Of Reformists, Nationalists, and Feminists
Ankita Pandey
WOMEN, EDUCATION AND POLITICS: THE WOMEN'S MOVEMENT AND DELHI'S INDRAPRASTHA COLLEGE by Meena Bhargava Oxford University Press, 2012, 169 pp., 450
January 2012, volume 36, No 1

It is through the situated/local that several important historical interventions have been made regarding the national/general. Overarching theoretical formulations are invaluable conceptual tools that get their competence from historically and materially specific events. Women’s Studies is one of the disciplines where we see this emphasis on the situated with a political force. It is as though the very act of theorizing patriarchy or gender or even the category of woman, pushes the discipline towards the specific. The various histories of patriarchy along caste, class and regional variations have been compelling Women’s studies to embark upon specific and micro studies. The book under review is an attempt in this direction. It looks at the space occupied by Indraprastha College for Women in Delhi as a site of women’s education and women’s history within anti-colonial move-ment. The book’s resources include archival and private records, interviews, oral narratives, magazines and newspaper archive. To my mind, the narrow object of its study is its asset. Women’s education especially when studied at the specific and local level can throw up insights into understanding colonial and postcolonial politics.

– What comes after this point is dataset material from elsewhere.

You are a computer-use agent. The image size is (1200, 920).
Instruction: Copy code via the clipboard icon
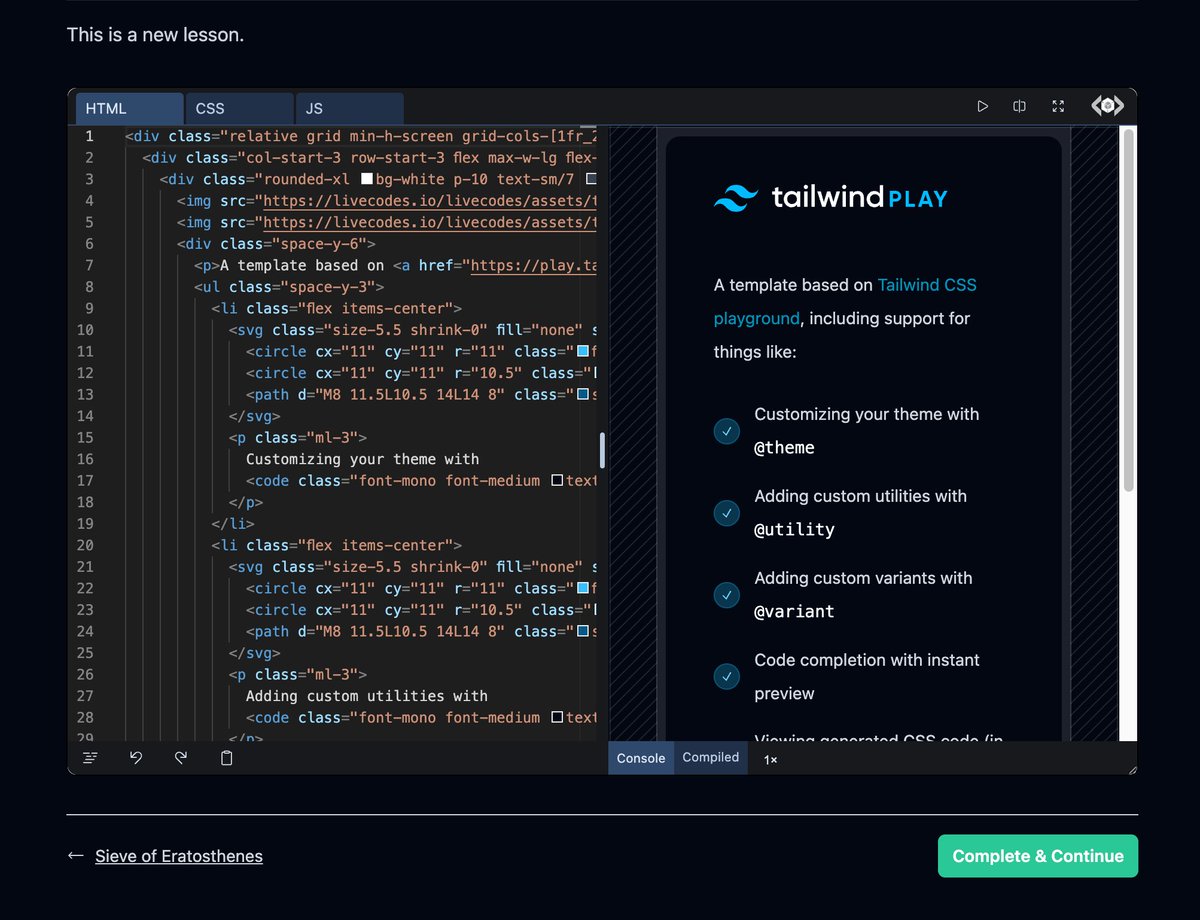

Despite the caution that many feminist historians advise, the nineteenth century initiatives of social reform are considered among the most significant attempts to educate women. Among other reformist calls like widow remarriage and banning sati, making education available for women was a central aspect. This period witnessed first institutions providing educational access to women, and also simultaneous phenomena of women’s writings or autobiographies that were efforts of women to gain access to education outside of institutional affiliation. However, in the light of feminist historical interventions like that of Lata Mani, social reform lost much of its credibility as a feminist enterprise.1 A similar enthusiasm to educate women was also displayed by nationalist patriarchs who interlocked the idea of women’s education with national regeneration. Partha Chatterjee2 understands this enthusiasm as placing women at the centre of the ‘inner’ domain, crucial to nationalist politics. However, women were not substancially empowered even decades after Independence, despite the gradual but constant rise of women’s access to formal education. Women’s movement no longer thinks of availability of formal education as an unproblematic remedy. The period this book covers (1904-1950s) has been studied by several feminist historians all whom would agree that the agenda of women’s education may or may not be a feminist affair.